(Items from a data source)
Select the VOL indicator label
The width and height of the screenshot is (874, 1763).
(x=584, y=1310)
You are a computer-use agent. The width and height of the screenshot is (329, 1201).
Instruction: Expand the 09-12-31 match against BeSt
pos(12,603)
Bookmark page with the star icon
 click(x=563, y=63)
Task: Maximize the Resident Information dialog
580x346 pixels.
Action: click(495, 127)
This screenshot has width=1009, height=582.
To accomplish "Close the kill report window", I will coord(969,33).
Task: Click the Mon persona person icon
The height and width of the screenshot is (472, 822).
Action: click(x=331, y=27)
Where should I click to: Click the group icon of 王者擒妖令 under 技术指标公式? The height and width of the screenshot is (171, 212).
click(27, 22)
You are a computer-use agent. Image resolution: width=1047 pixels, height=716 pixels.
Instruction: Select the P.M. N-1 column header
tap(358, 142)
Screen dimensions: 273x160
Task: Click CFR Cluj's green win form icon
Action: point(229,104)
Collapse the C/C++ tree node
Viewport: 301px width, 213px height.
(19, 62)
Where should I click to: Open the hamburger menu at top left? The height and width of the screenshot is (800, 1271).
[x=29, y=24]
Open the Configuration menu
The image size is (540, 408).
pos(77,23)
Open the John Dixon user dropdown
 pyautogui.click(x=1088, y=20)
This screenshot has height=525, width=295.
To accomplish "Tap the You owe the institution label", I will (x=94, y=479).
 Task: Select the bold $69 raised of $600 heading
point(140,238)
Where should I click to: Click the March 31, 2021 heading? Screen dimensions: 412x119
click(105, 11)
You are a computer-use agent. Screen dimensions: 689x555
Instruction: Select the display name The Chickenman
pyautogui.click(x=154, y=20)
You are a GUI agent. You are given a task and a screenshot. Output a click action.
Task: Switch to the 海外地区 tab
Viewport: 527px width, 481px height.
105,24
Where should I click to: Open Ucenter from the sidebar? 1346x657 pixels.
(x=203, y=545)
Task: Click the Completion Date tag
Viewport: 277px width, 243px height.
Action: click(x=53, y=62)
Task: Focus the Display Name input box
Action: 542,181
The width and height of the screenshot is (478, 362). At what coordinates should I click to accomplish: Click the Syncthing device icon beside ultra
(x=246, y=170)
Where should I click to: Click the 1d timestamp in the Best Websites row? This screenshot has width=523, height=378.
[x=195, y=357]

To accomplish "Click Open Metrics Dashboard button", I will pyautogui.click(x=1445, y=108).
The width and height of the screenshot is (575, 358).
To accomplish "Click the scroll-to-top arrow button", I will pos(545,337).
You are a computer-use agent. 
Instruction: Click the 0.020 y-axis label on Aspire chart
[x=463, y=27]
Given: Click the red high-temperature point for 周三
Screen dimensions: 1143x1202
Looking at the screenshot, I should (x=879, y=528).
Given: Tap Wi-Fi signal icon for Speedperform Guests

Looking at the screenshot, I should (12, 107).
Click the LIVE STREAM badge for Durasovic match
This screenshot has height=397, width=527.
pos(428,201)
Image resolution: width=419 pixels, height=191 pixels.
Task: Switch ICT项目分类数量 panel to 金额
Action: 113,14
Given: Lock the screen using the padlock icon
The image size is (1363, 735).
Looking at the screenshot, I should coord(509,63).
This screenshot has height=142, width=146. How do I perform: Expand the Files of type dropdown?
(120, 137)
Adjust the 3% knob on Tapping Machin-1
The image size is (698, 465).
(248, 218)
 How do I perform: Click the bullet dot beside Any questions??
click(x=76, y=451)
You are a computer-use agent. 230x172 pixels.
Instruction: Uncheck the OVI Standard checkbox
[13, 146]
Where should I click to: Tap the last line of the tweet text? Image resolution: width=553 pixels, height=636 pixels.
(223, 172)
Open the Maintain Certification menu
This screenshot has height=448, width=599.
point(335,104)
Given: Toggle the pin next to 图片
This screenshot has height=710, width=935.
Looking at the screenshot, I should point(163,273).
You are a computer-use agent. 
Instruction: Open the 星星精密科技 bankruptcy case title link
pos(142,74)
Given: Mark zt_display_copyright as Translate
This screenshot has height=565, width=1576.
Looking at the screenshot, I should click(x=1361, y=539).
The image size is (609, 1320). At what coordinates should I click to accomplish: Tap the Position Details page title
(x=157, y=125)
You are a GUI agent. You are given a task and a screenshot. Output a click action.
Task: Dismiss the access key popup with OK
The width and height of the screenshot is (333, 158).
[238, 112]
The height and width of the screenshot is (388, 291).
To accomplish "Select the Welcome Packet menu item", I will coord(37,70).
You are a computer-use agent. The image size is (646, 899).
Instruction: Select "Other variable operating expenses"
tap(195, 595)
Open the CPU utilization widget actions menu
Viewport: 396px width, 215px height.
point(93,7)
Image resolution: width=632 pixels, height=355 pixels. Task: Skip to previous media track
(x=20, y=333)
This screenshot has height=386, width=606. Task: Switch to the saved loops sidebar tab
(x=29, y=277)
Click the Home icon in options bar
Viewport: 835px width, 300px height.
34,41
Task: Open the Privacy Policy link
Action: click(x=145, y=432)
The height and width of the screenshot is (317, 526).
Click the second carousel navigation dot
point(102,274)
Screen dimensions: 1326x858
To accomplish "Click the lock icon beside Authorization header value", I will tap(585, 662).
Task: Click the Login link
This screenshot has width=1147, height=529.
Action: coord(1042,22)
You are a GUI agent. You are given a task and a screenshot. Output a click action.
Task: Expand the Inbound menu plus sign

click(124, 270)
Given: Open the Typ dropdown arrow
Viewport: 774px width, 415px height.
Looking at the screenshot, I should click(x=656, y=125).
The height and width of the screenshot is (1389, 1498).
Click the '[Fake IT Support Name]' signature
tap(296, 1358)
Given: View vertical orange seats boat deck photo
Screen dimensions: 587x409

__Work instructions__: Print each entry above exactly as given.

__Result for this exercise__:
Select the VOL indicator label
The width and height of the screenshot is (874, 1763).
(x=584, y=1310)
You are a computer-use agent. The width and height of the screenshot is (329, 1201).
Instruction: Expand the 09-12-31 match against BeSt
pos(12,603)
Bookmark page with the star icon
 click(x=563, y=63)
Task: Maximize the Resident Information dialog
580x346 pixels.
Action: click(495, 127)
This screenshot has width=1009, height=582.
To accomplish "Close the kill report window", I will coord(969,33).
Task: Click the Mon persona person icon
The height and width of the screenshot is (472, 822).
Action: click(x=331, y=27)
Where should I click to: Click the group icon of 王者擒妖令 under 技术指标公式? The height and width of the screenshot is (171, 212).
click(27, 22)
You are a computer-use agent. Image resolution: width=1047 pixels, height=716 pixels.
Instruction: Select the P.M. N-1 column header
tap(358, 142)
Screen dimensions: 273x160
Task: Click CFR Cluj's green win form icon
Action: point(229,104)
Collapse the C/C++ tree node
Viewport: 301px width, 213px height.
(19, 62)
Where should I click to: Open the hamburger menu at top left? The height and width of the screenshot is (800, 1271).
[x=29, y=24]
Open the Configuration menu
The image size is (540, 408).
pos(77,23)
Open the John Dixon user dropdown
 pyautogui.click(x=1088, y=20)
This screenshot has height=525, width=295.
To accomplish "Tap the You owe the institution label", I will (x=94, y=479).
 Task: Select the bold $69 raised of $600 heading
point(140,238)
Where should I click to: Click the March 31, 2021 heading? Screen dimensions: 412x119
click(105, 11)
You are a computer-use agent. Screen dimensions: 689x555
Instruction: Select the display name The Chickenman
pyautogui.click(x=154, y=20)
You are a GUI agent. You are given a task and a screenshot. Output a click action.
Task: Switch to the 海外地区 tab
Viewport: 527px width, 481px height.
105,24
Where should I click to: Open Ucenter from the sidebar? 1346x657 pixels.
(x=203, y=545)
Task: Click the Completion Date tag
Viewport: 277px width, 243px height.
Action: click(x=53, y=62)
Task: Focus the Display Name input box
Action: 542,181
The width and height of the screenshot is (478, 362). At what coordinates should I click to accomplish: Click the Syncthing device icon beside ultra
(x=246, y=170)
Where should I click to: Click the 1d timestamp in the Best Websites row? This screenshot has width=523, height=378.
[x=195, y=357]

To accomplish "Click Open Metrics Dashboard button", I will pyautogui.click(x=1445, y=108).
The width and height of the screenshot is (575, 358).
To accomplish "Click the scroll-to-top arrow button", I will pos(545,337).
You are a computer-use agent. 
Instruction: Click the 0.020 y-axis label on Aspire chart
[x=463, y=27]
Given: Click the red high-temperature point for 周三
Screen dimensions: 1143x1202
Looking at the screenshot, I should (x=879, y=528).
Given: Tap Wi-Fi signal icon for Speedperform Guests

Looking at the screenshot, I should (12, 107).
Click the LIVE STREAM badge for Durasovic match
This screenshot has height=397, width=527.
pos(428,201)
Image resolution: width=419 pixels, height=191 pixels.
Task: Switch ICT项目分类数量 panel to 金额
Action: 113,14
Given: Lock the screen using the padlock icon
The image size is (1363, 735).
Looking at the screenshot, I should coord(509,63).
This screenshot has height=142, width=146. How do I perform: Expand the Files of type dropdown?
(120, 137)
Adjust the 3% knob on Tapping Machin-1
The image size is (698, 465).
(248, 218)
 How do I perform: Click the bullet dot beside Any questions??
click(x=76, y=451)
You are a computer-use agent. 230x172 pixels.
Instruction: Uncheck the OVI Standard checkbox
[13, 146]
Where should I click to: Tap the last line of the tweet text? Image resolution: width=553 pixels, height=636 pixels.
(223, 172)
Open the Maintain Certification menu
This screenshot has height=448, width=599.
point(335,104)
Given: Toggle the pin next to 图片
This screenshot has height=710, width=935.
Looking at the screenshot, I should point(163,273).
You are a computer-use agent. 
Instruction: Open the 星星精密科技 bankruptcy case title link
pos(142,74)
Given: Mark zt_display_copyright as Translate
This screenshot has height=565, width=1576.
Looking at the screenshot, I should click(x=1361, y=539).
The image size is (609, 1320). At what coordinates should I click to accomplish: Tap the Position Details page title
(x=157, y=125)
You are a GUI agent. You are given a task and a screenshot. Output a click action.
Task: Dismiss the access key popup with OK
The width and height of the screenshot is (333, 158).
[238, 112]
The height and width of the screenshot is (388, 291).
To accomplish "Select the Welcome Packet menu item", I will coord(37,70).
You are a computer-use agent. The image size is (646, 899).
Instruction: Select "Other variable operating expenses"
tap(195, 595)
Open the CPU utilization widget actions menu
Viewport: 396px width, 215px height.
point(93,7)
Image resolution: width=632 pixels, height=355 pixels. Task: Skip to previous media track
(x=20, y=333)
This screenshot has height=386, width=606. Task: Switch to the saved loops sidebar tab
(x=29, y=277)
Click the Home icon in options bar
Viewport: 835px width, 300px height.
34,41
Task: Open the Privacy Policy link
Action: click(x=145, y=432)
The height and width of the screenshot is (317, 526).
Click the second carousel navigation dot
point(102,274)
Screen dimensions: 1326x858
To accomplish "Click the lock icon beside Authorization header value", I will tap(585, 662).
Task: Click the Login link
This screenshot has width=1147, height=529.
Action: coord(1042,22)
You are a GUI agent. You are given a task and a screenshot. Output a click action.
Task: Expand the Inbound menu plus sign

click(124, 270)
Given: Open the Typ dropdown arrow
Viewport: 774px width, 415px height.
Looking at the screenshot, I should click(x=656, y=125).
The height and width of the screenshot is (1389, 1498).
Click the '[Fake IT Support Name]' signature
tap(296, 1358)
Given: View vertical orange seats boat deck photo
Screen dimensions: 587x409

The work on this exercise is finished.